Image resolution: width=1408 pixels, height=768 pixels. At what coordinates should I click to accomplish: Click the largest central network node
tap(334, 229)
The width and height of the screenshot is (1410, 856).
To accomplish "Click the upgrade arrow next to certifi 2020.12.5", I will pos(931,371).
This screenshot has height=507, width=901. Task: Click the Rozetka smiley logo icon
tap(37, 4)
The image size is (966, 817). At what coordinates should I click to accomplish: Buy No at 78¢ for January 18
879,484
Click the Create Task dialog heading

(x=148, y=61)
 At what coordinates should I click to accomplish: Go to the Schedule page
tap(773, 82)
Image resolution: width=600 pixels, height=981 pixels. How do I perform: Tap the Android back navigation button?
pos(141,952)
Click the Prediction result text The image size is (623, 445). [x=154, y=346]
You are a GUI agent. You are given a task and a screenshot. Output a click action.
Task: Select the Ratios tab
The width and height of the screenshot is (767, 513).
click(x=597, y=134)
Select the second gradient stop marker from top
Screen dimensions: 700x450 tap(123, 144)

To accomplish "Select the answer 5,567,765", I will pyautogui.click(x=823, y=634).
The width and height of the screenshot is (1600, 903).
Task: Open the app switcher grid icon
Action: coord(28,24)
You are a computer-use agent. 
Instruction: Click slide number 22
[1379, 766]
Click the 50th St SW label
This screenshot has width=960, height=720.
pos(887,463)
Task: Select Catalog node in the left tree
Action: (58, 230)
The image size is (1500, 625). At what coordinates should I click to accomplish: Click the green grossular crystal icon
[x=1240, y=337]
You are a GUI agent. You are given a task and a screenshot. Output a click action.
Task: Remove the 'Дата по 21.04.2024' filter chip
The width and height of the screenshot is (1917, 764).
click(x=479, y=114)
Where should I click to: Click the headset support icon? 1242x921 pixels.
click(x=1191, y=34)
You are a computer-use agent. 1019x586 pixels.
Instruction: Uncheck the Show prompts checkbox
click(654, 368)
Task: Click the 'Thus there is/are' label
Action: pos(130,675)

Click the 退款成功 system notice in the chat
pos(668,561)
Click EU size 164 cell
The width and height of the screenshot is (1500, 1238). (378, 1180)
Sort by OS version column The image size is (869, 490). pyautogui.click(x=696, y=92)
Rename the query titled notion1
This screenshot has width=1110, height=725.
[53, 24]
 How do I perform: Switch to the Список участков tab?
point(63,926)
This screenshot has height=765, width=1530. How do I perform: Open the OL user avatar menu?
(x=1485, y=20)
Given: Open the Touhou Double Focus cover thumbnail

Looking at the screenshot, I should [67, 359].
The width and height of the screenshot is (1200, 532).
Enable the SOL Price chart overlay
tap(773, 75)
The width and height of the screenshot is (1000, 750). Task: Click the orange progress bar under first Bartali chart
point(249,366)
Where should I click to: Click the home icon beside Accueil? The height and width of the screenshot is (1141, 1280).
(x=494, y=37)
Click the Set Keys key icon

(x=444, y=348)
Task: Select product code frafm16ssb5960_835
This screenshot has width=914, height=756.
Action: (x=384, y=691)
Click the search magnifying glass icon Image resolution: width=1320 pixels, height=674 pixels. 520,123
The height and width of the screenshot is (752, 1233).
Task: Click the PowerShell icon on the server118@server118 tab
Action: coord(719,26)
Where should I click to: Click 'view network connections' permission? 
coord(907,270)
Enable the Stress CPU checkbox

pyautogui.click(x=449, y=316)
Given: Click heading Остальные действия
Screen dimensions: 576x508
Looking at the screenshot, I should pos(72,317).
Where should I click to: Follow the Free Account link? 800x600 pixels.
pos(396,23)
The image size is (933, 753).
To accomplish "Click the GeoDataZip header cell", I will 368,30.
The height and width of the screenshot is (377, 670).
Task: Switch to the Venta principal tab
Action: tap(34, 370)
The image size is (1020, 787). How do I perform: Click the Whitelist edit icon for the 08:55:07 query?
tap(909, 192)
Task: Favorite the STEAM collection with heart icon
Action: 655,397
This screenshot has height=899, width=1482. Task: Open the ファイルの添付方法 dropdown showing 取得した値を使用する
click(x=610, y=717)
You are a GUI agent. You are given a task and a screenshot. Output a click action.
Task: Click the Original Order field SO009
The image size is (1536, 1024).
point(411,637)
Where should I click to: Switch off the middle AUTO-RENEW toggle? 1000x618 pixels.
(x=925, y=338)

> **REQUIRED WORK**
Return every entry exactly as given.

> **SOLUTION TO THE PROBLEM**
Image resolution: width=1408 pixels, height=768 pixels. At what coordinates should I click to accomplish: Click the largest central network node
tap(334, 229)
The width and height of the screenshot is (1410, 856).
To accomplish "Click the upgrade arrow next to certifi 2020.12.5", I will pos(931,371).
This screenshot has height=507, width=901. Task: Click the Rozetka smiley logo icon
tap(37, 4)
The image size is (966, 817). At what coordinates should I click to accomplish: Buy No at 78¢ for January 18
879,484
Click the Create Task dialog heading

(x=148, y=61)
 At what coordinates should I click to accomplish: Go to the Schedule page
tap(773, 82)
Image resolution: width=600 pixels, height=981 pixels. How do I perform: Tap the Android back navigation button?
pos(141,952)
Click the Prediction result text The image size is (623, 445). [x=154, y=346]
You are a GUI agent. You are given a task and a screenshot. Output a click action.
Task: Select the Ratios tab
The width and height of the screenshot is (767, 513).
click(x=597, y=134)
Select the second gradient stop marker from top
Screen dimensions: 700x450 tap(123, 144)

To accomplish "Select the answer 5,567,765", I will pyautogui.click(x=823, y=634).
The width and height of the screenshot is (1600, 903).
Task: Open the app switcher grid icon
Action: coord(28,24)
You are a computer-use agent. 
Instruction: Click slide number 22
[1379, 766]
Click the 50th St SW label
This screenshot has width=960, height=720.
pos(887,463)
Task: Select Catalog node in the left tree
Action: (58, 230)
The image size is (1500, 625). At what coordinates should I click to accomplish: Click the green grossular crystal icon
[x=1240, y=337]
You are a GUI agent. You are given a task and a screenshot. Output a click action.
Task: Remove the 'Дата по 21.04.2024' filter chip
The width and height of the screenshot is (1917, 764).
click(x=479, y=114)
Where should I click to: Click the headset support icon? 1242x921 pixels.
click(x=1191, y=34)
You are a computer-use agent. 1019x586 pixels.
Instruction: Uncheck the Show prompts checkbox
click(654, 368)
Task: Click the 'Thus there is/are' label
Action: pos(130,675)

Click the 退款成功 system notice in the chat
pos(668,561)
Click EU size 164 cell
The width and height of the screenshot is (1500, 1238). (378, 1180)
Sort by OS version column The image size is (869, 490). pyautogui.click(x=696, y=92)
Rename the query titled notion1
This screenshot has width=1110, height=725.
[53, 24]
 How do I perform: Switch to the Список участков tab?
point(63,926)
This screenshot has height=765, width=1530. How do I perform: Open the OL user avatar menu?
(x=1485, y=20)
Given: Open the Touhou Double Focus cover thumbnail

Looking at the screenshot, I should [67, 359].
The width and height of the screenshot is (1200, 532).
Enable the SOL Price chart overlay
tap(773, 75)
The width and height of the screenshot is (1000, 750). Task: Click the orange progress bar under first Bartali chart
point(249,366)
Where should I click to: Click the home icon beside Accueil? The height and width of the screenshot is (1141, 1280).
(x=494, y=37)
Click the Set Keys key icon

(x=444, y=348)
Task: Select product code frafm16ssb5960_835
This screenshot has width=914, height=756.
Action: (x=384, y=691)
Click the search magnifying glass icon Image resolution: width=1320 pixels, height=674 pixels. 520,123
The height and width of the screenshot is (752, 1233).
Task: Click the PowerShell icon on the server118@server118 tab
Action: coord(719,26)
Where should I click to: Click 'view network connections' permission? 
coord(907,270)
Enable the Stress CPU checkbox

pyautogui.click(x=449, y=316)
Given: Click heading Остальные действия
Screen dimensions: 576x508
Looking at the screenshot, I should pos(72,317).
Where should I click to: Follow the Free Account link? 800x600 pixels.
pos(396,23)
The image size is (933, 753).
To accomplish "Click the GeoDataZip header cell", I will 368,30.
The height and width of the screenshot is (377, 670).
Task: Switch to the Venta principal tab
Action: tap(34, 370)
The image size is (1020, 787). How do I perform: Click the Whitelist edit icon for the 08:55:07 query?
tap(909, 192)
Task: Favorite the STEAM collection with heart icon
Action: 655,397
This screenshot has height=899, width=1482. Task: Open the ファイルの添付方法 dropdown showing 取得した値を使用する
click(x=610, y=717)
You are a GUI agent. You are given a task and a screenshot. Output a click action.
Task: Click the Original Order field SO009
The image size is (1536, 1024).
point(411,637)
Where should I click to: Switch off the middle AUTO-RENEW toggle? 1000x618 pixels.
(x=925, y=338)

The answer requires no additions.